The bitwise XOR may be used to invert selected bits in a register (also called toggle or flip). Given the bit pattern: 0010 (decimal 2) the first and third bits may be toggled simultaneously by a bitwise XOR with a bit pattern containing 1 in the first and third positions:

0010 (decimal 2 )
^ 1010 (decimal 10 )
---------------------
= 1000 (decimal 8 )

This technique also may be used to manipulate bit patterns representing sets of Boolean states.

Bitwise shifts

There are two bitwise shift operators and they are shift left and shift right. In C, these are represented by the << and >> operators, respectively. These operations are very simple, and do exactly what they say: shift bits to the left or to the right. The syntax for a shift operation is as follows:

[integer] [operator] [number of places]

A statement of this form shifts the bits in [integer] by the number of places indicated, in the direction specified by the operator.
···
Write out the full bitwise operations text above word for word.

> Stored data
···
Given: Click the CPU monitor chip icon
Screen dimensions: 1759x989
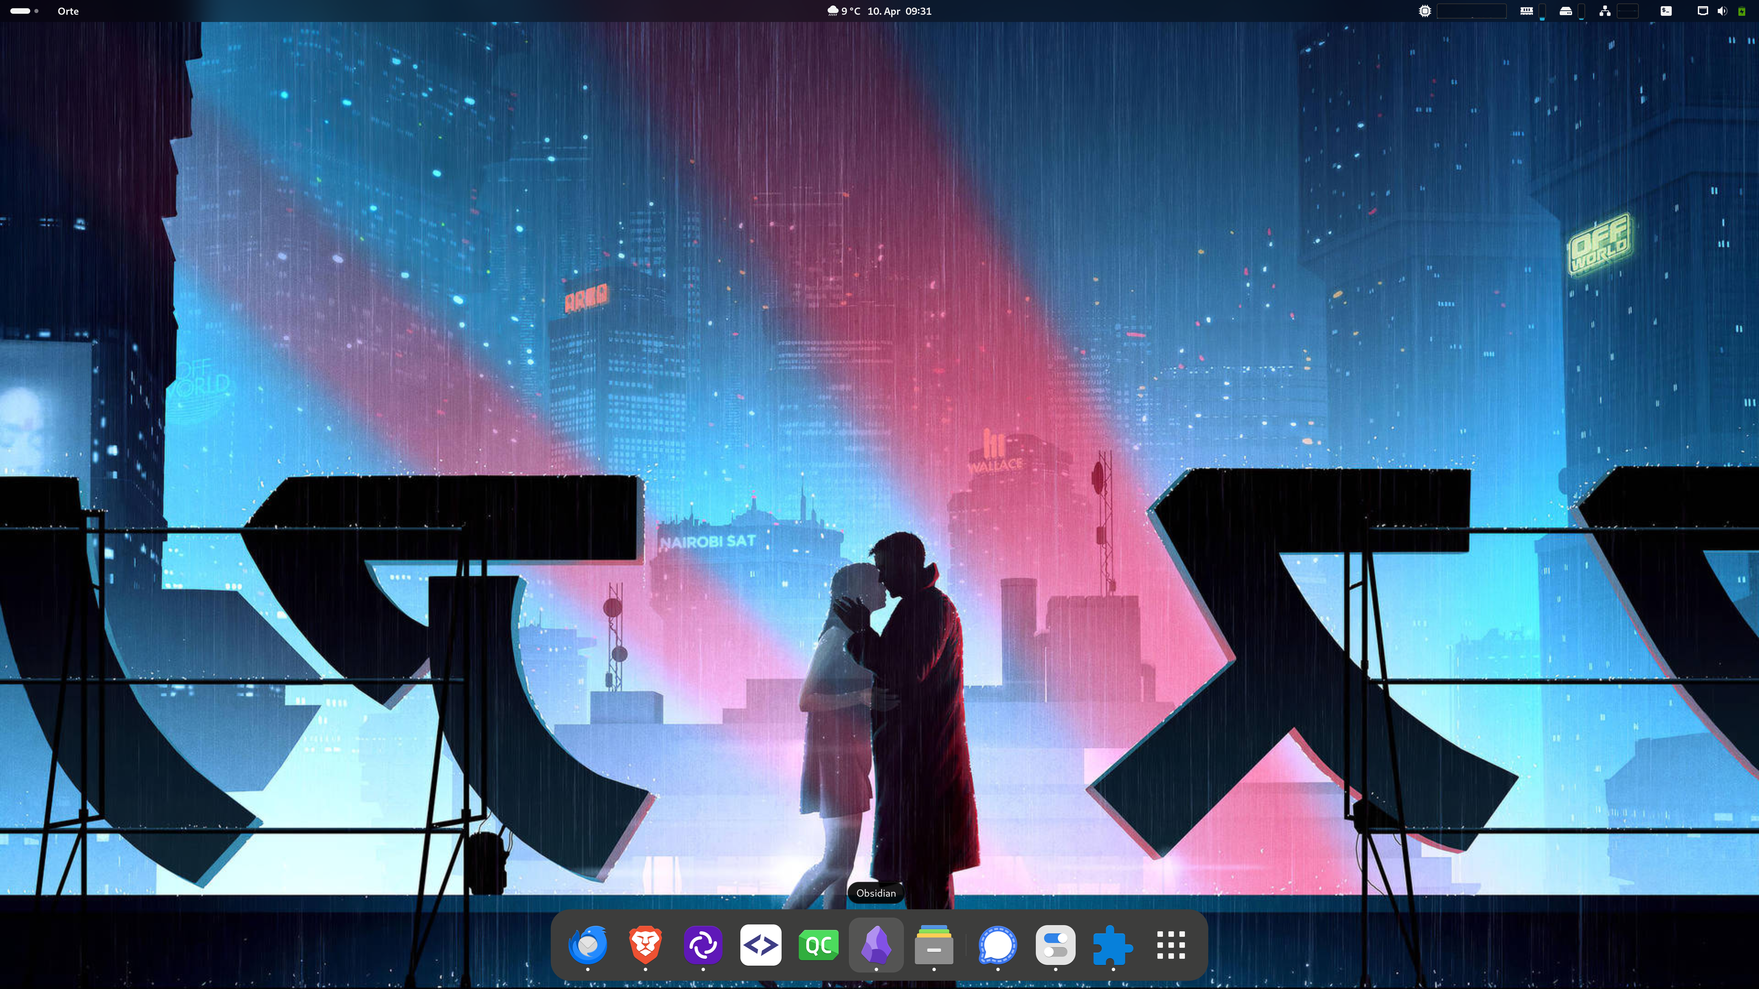Looking at the screenshot, I should click(1425, 11).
···
> Written answer
The bitwise XOR may be used to invert selected bits in a register (also called toggle or flip). Given the bit pattern: 0010 (decimal 2) the first and third bits may be toggled simultaneously by a bitwise XOR with a bit pattern containing 1 in the first and third positions:

0010 (decimal 2 )
^ 1010 (decimal 10 )
---------------------
= 1000 (decimal 8 )

This technique also may be used to manipulate bit patterns representing sets of Boolean states.

Bitwise shifts

There are two bitwise shift operators and they are shift left and shift right. In C, these are represented by the << and >> operators, respectively. These operations are very simple, and do exactly what they say: shift bits to the left or to the right. The syntax for a shift operation is as follows:

[integer] [operator] [number of places]

A statement of this form shifts the bits in [integer] by the number of places indicated, in the direction specified by the operator.